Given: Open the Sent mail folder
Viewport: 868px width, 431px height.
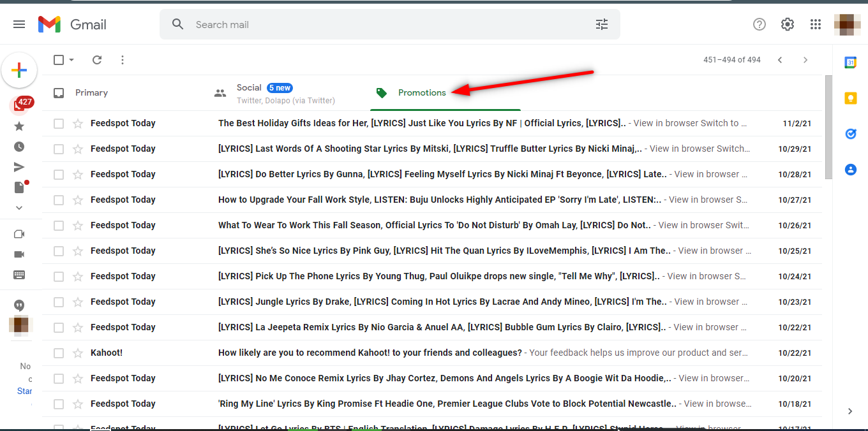Looking at the screenshot, I should [19, 166].
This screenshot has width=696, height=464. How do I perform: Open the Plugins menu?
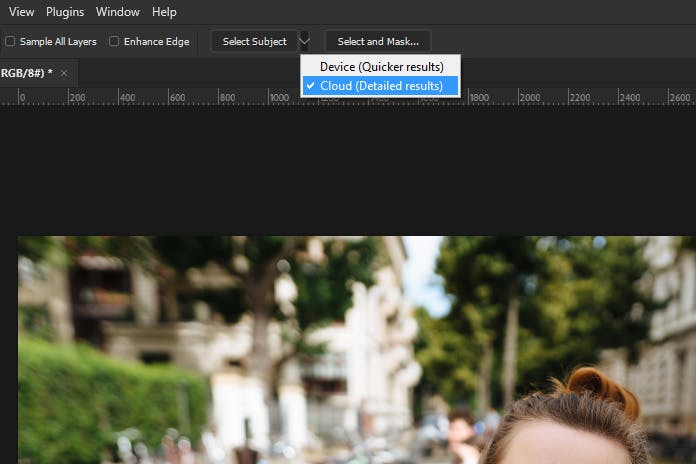65,12
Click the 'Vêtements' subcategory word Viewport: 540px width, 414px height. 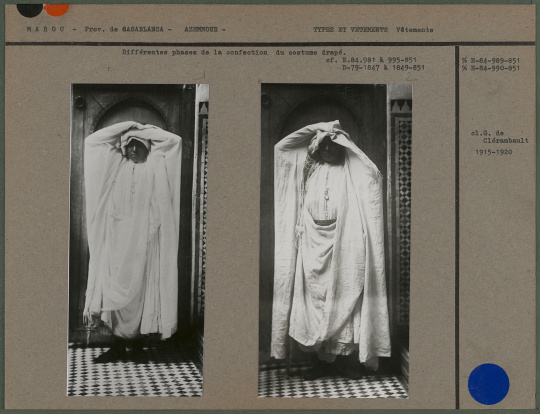[415, 30]
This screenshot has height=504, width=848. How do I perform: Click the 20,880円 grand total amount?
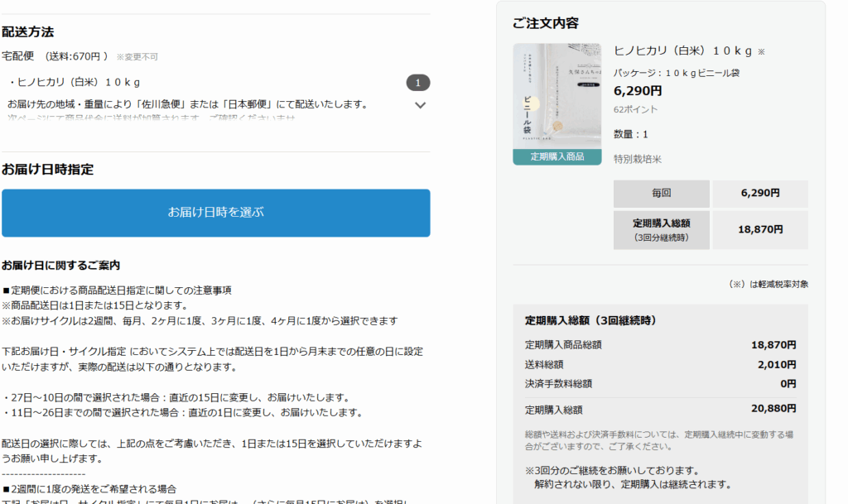773,410
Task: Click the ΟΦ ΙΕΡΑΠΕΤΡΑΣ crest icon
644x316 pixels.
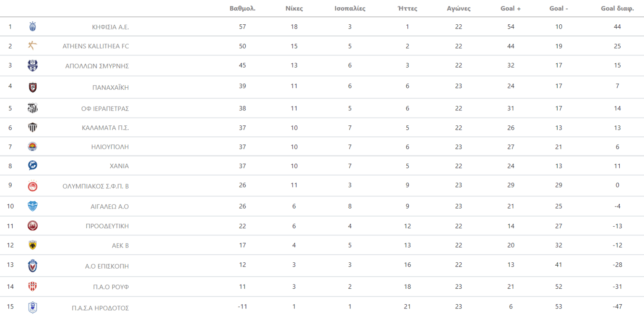Action: pyautogui.click(x=32, y=108)
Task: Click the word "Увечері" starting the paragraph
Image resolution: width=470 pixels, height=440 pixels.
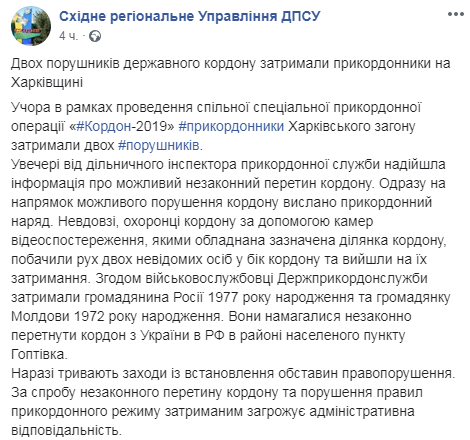Action: click(x=35, y=165)
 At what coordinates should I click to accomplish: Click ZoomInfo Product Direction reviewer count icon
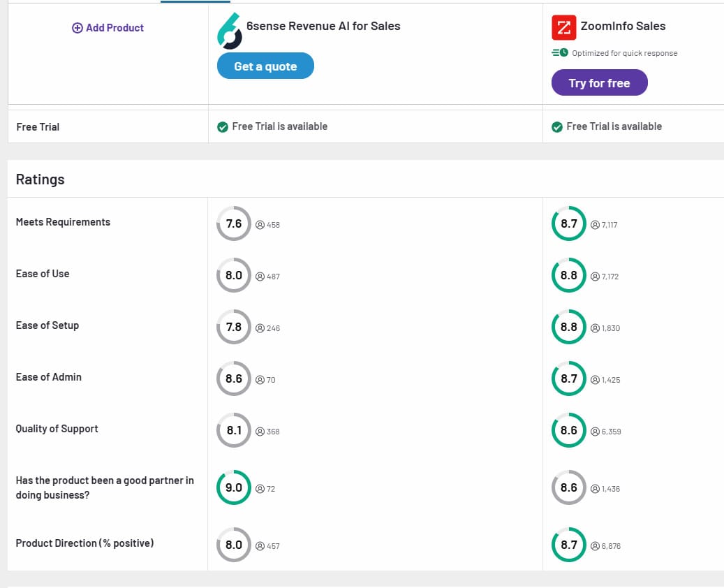click(x=595, y=546)
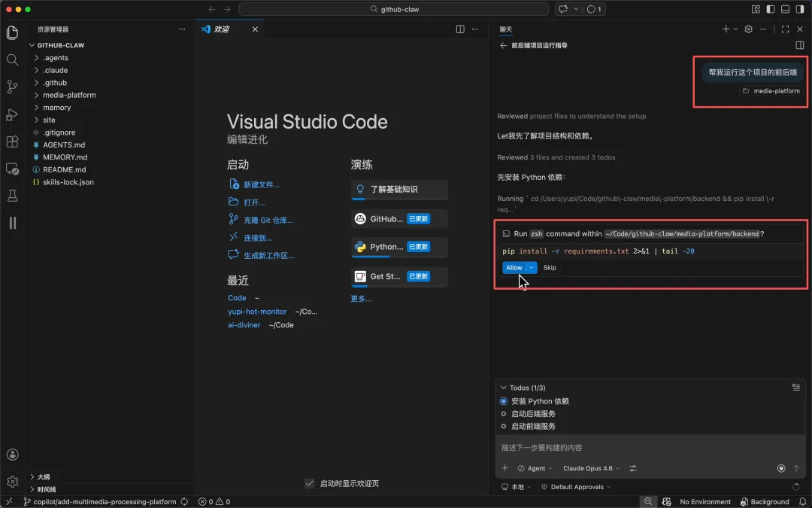This screenshot has height=508, width=812.
Task: Open the Accounts icon
Action: pos(12,455)
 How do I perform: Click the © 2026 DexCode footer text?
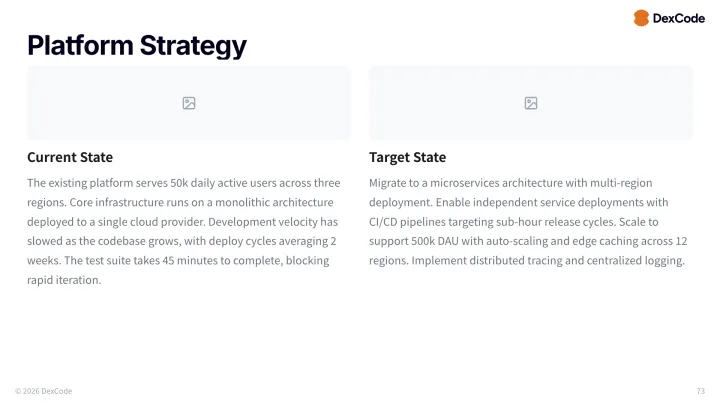pos(43,391)
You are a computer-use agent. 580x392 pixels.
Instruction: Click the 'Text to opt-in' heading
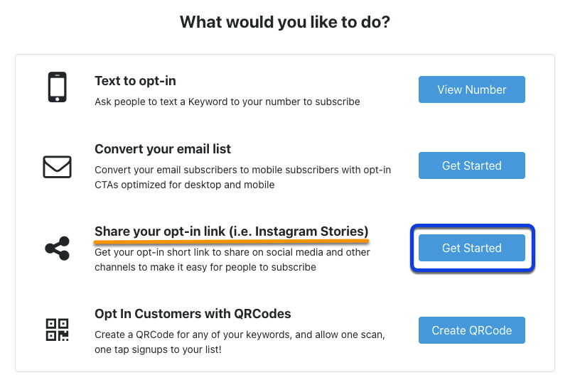135,81
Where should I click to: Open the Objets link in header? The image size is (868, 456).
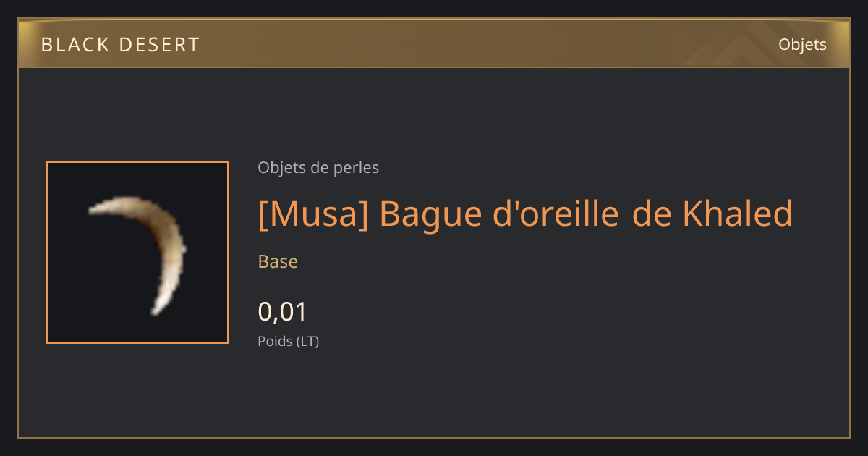[x=802, y=45]
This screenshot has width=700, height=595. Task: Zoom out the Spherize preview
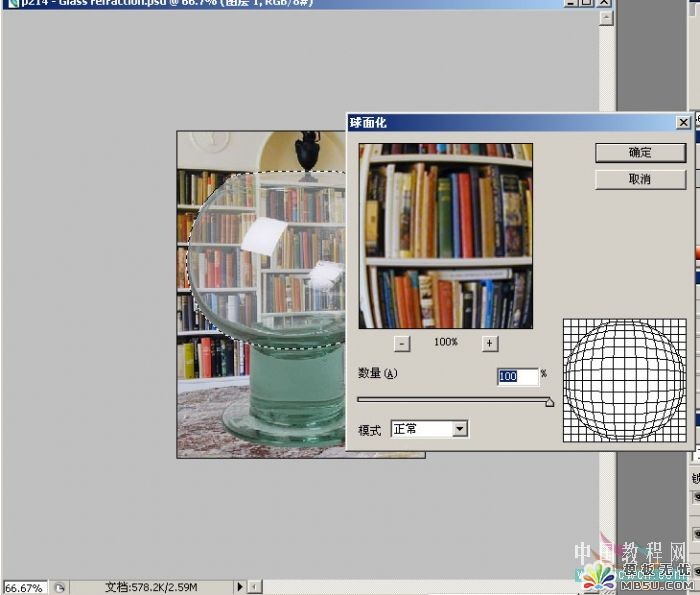coord(402,343)

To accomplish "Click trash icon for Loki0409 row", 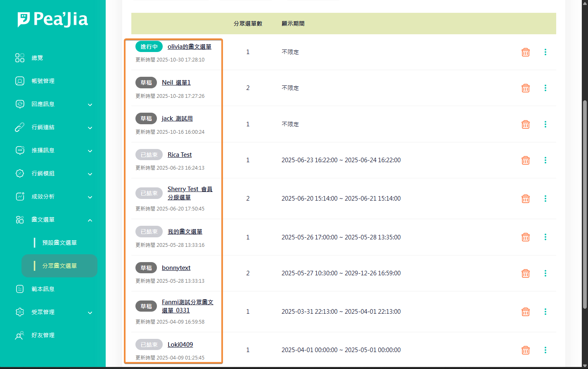I will (525, 350).
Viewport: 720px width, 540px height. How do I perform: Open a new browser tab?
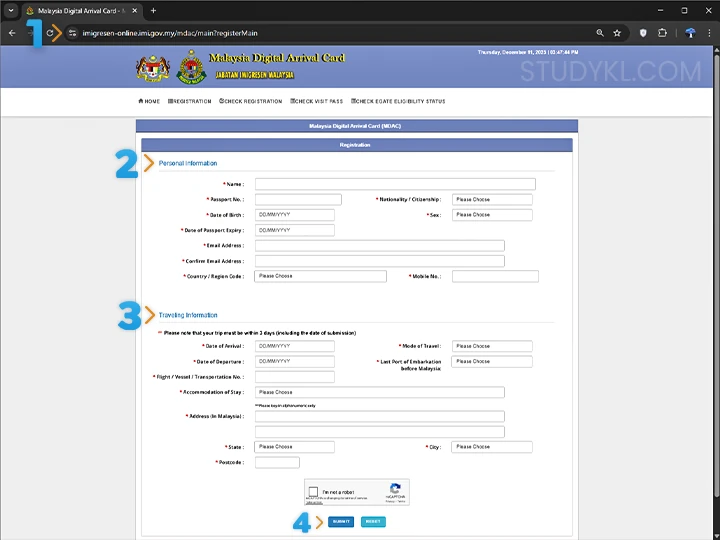(x=153, y=10)
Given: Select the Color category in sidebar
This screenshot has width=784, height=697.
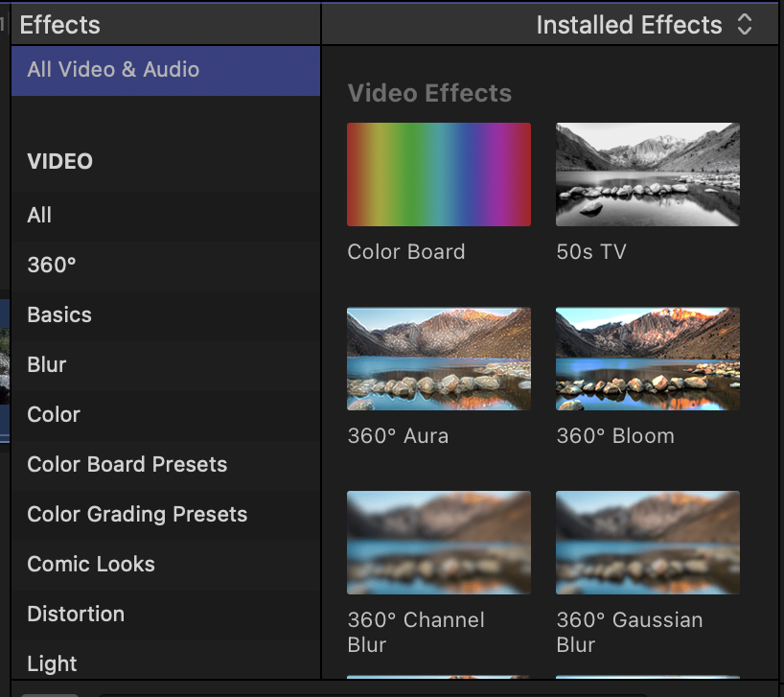Looking at the screenshot, I should 166,415.

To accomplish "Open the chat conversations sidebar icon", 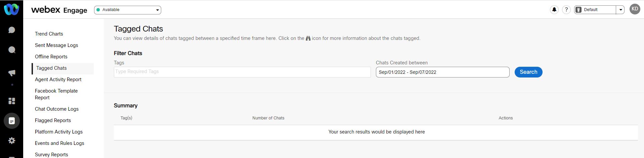I will pyautogui.click(x=11, y=30).
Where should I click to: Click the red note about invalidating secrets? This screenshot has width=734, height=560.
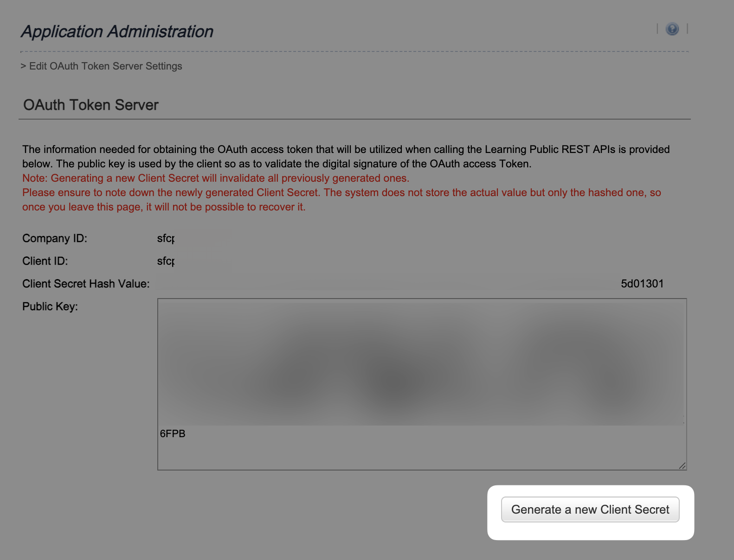[216, 178]
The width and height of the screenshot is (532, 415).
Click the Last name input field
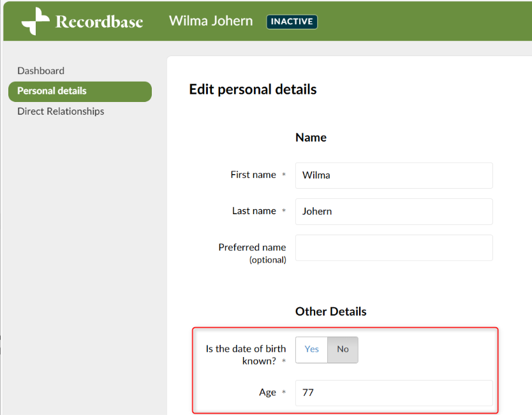click(394, 212)
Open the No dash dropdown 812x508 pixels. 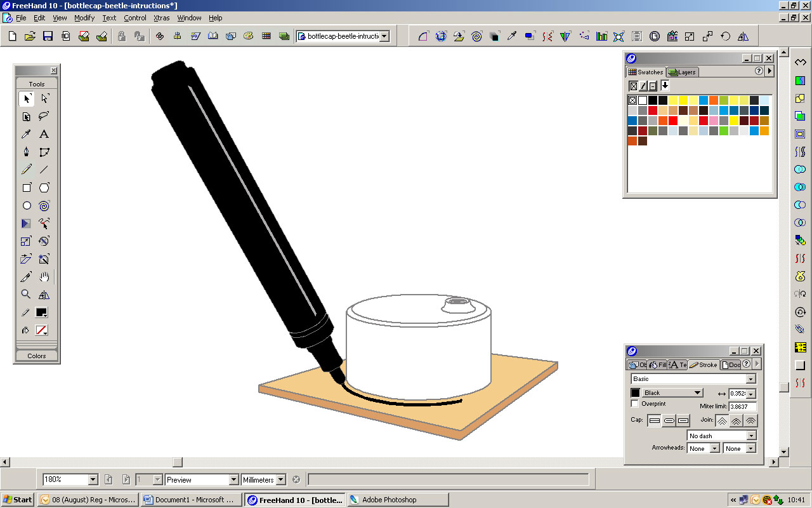pos(751,435)
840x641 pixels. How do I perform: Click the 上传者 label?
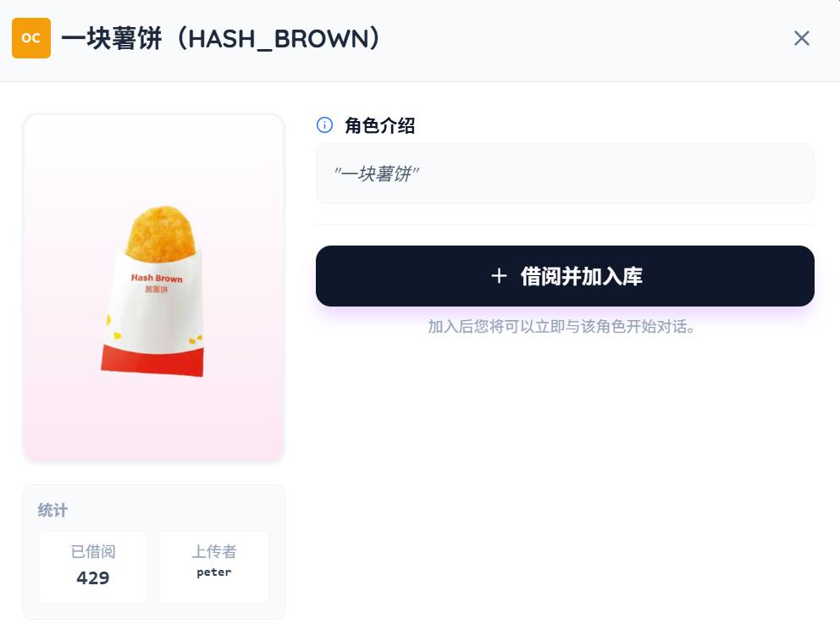click(x=213, y=551)
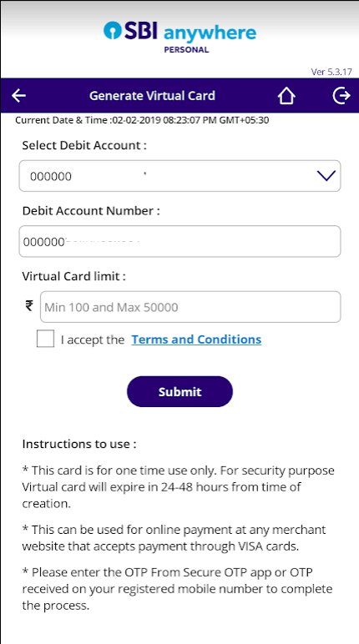This screenshot has height=644, width=359.
Task: Open the debit account selection box
Action: tap(180, 176)
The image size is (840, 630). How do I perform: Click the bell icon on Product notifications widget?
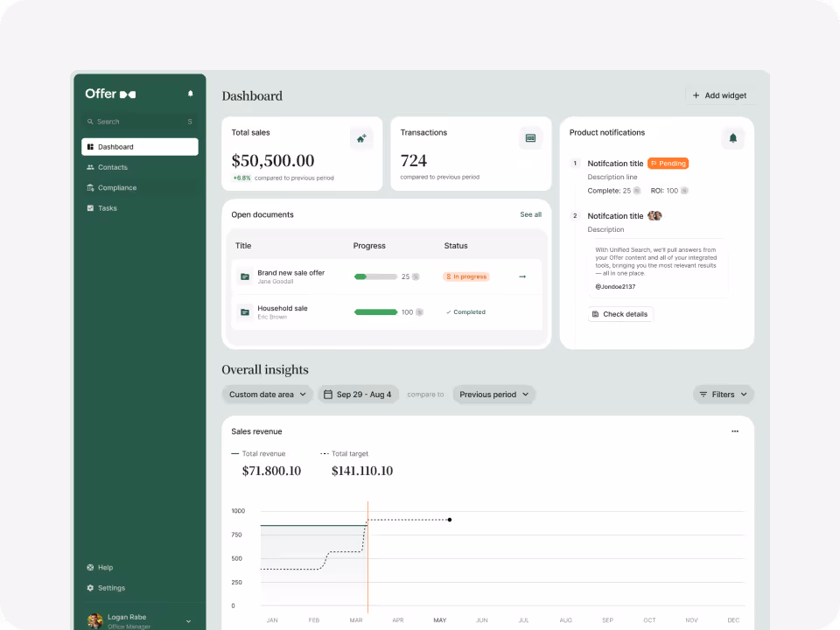733,138
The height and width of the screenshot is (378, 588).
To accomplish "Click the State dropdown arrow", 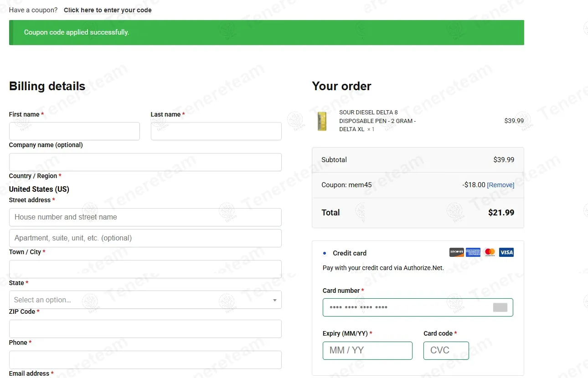I will click(x=274, y=300).
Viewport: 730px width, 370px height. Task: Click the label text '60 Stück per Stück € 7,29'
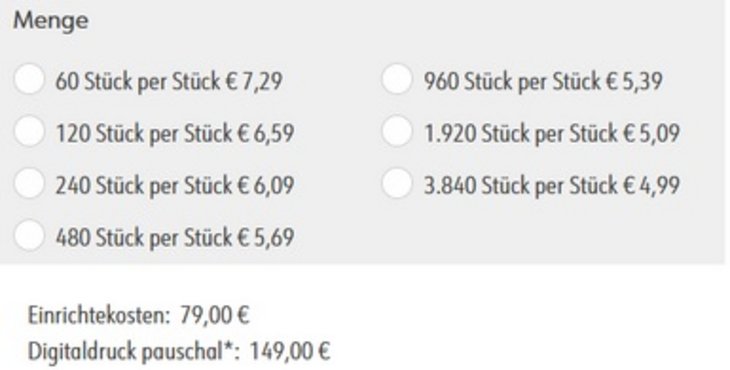[169, 81]

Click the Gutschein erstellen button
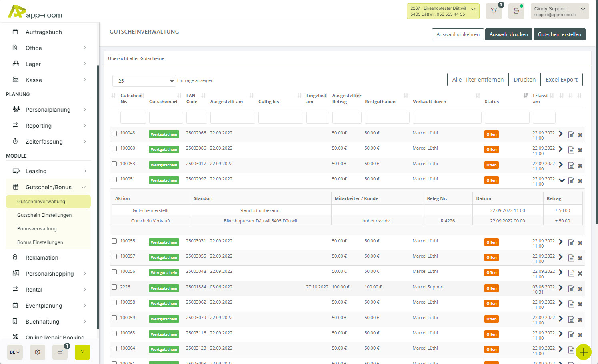[559, 34]
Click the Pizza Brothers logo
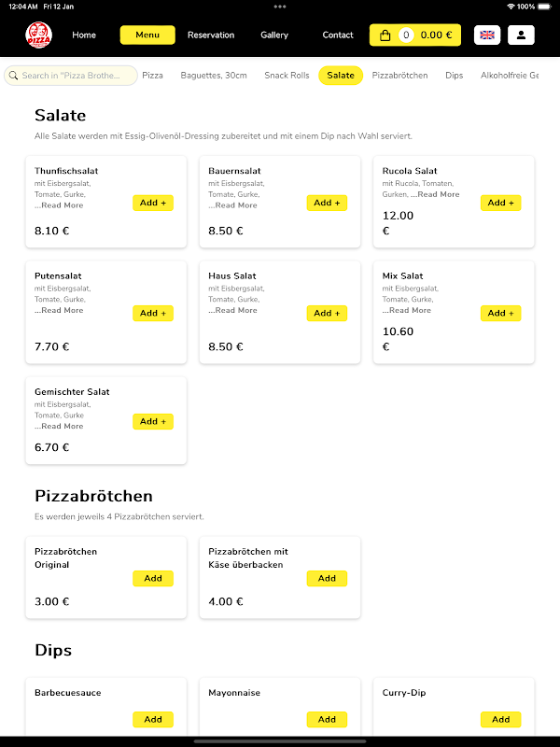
——————
**WHAT YOU HAVE TO DO:** In the listing, how many lines hold "Given"? Answer with a bare number.

**RESPONSE AREA:** 2